Wednesday, January 26, 2022

the movement of culture as seen in cinema

I remember back in the 90s when it was okay for Michelle Pfeiffer to make a movie like "Dangerous Minds," a film based on the true-life story of ex-Marine LouAnne Johnson. The film chronicles Johnson's first year as a teacher at an urban school filled with disaffected minority youths. LouAnne's natural toughness (she teaches the kids some martial arts to get their attention) and her determination to get through to the kids wins them over, and the film ends with LouAnne deciding to re-up for a second year of teaching. (The real-life LouAnne Potts taught at Carlmont High School in Belmont, California, for four years before moving on to grad school in New Mexico.)
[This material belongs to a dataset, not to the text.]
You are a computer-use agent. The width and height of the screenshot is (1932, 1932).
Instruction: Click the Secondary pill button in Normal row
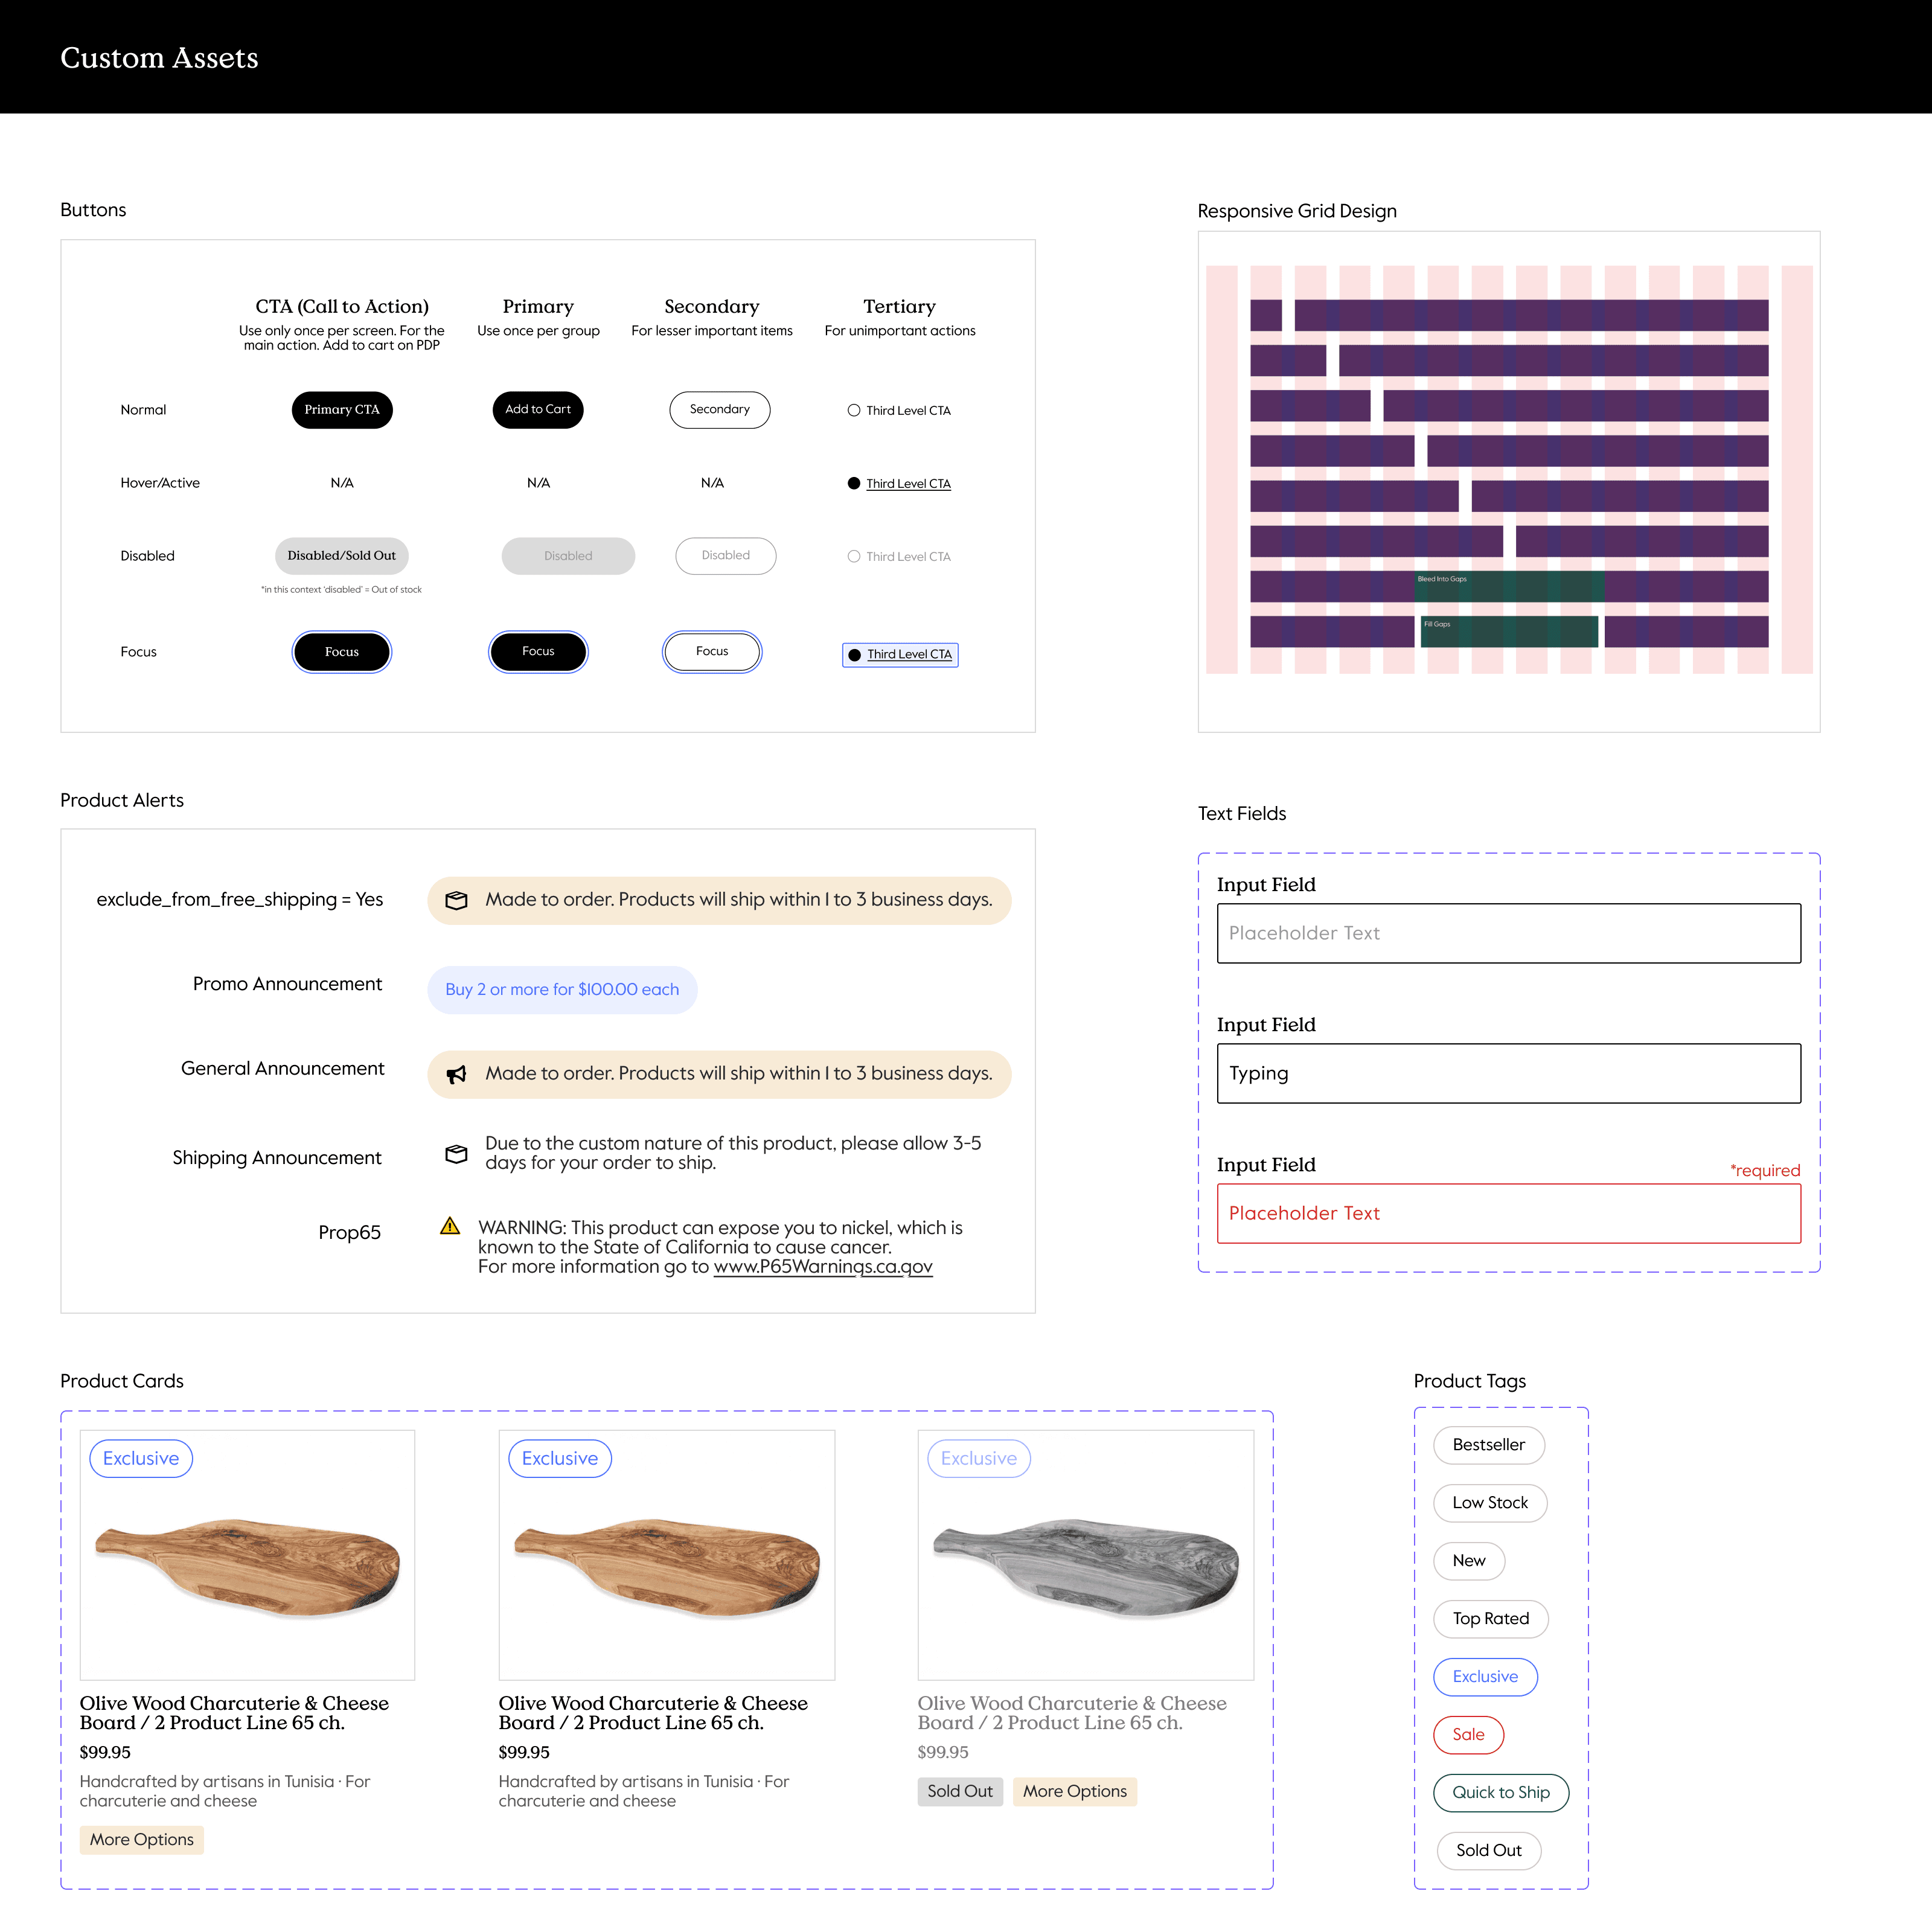[x=720, y=409]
Could a film like "Dangerous Minds" be made today? Because not long after "Dangerous Minds" came out, politically correct thinking, already an influential undercurrent in American society, became huge, and people started talking about the need to steer clear of what was critically referred to as "white savior" narratives—a denigrating label applied to films like "Avatar" (in which blue aliens stand in for native people). In fact, here's Wikipedia's incomplete list of movies featuring the white-savior trope: "Glory" (1989), "Dangerous Minds" (1996), "Amistad" (1997), "Finding Forrester" (2000), "The Last Samurai" (2003), "Half Nelson" (2006), "Freedom Writers" (2007), "Gran Torino" (2008), "Avatar" (2009), "The Blind Side" (2009), and "The Help" (2011). (I have trouble seeing how "Gran Torino" makes this list. That's utterly baffling to me.)

Anyway, I haven't seen any movies like "Dangerous Minds" out lately. Have you? And I don't think we're going to see such a movie anytime soon. The non-white fantasy is all about empowerment and self-actualization—more wishful thinking than actual reality given current crime statistics in the States. I actually agree with the self-empowering message that "we don't need white help." Races that don't ask for handouts can find dignity by earning their place in society through their own effort, whatever racial prejudice they might encounter along the way. But races that do receive handouts never find their way out from under the seething resentment that comes from realizing they needed someone else's help to make it. 

And that's where Hollywood, with its empowerment fantasies, comes in. We don't need Whitey. The fantasies themselves aren't actually bad if they're thought of as ideals to aspire to: there's absolutely nothing wrong with pulling yourself up by your own bootstraps. Now we just need to see more people—way more people—make those fantasies a reality instead of holding out their hands and demanding handouts like beggars.



1 comment:

  1. Hollywood isn't faring so well these days, and your post illustrates one of the reasons why. "Get woke, go broke".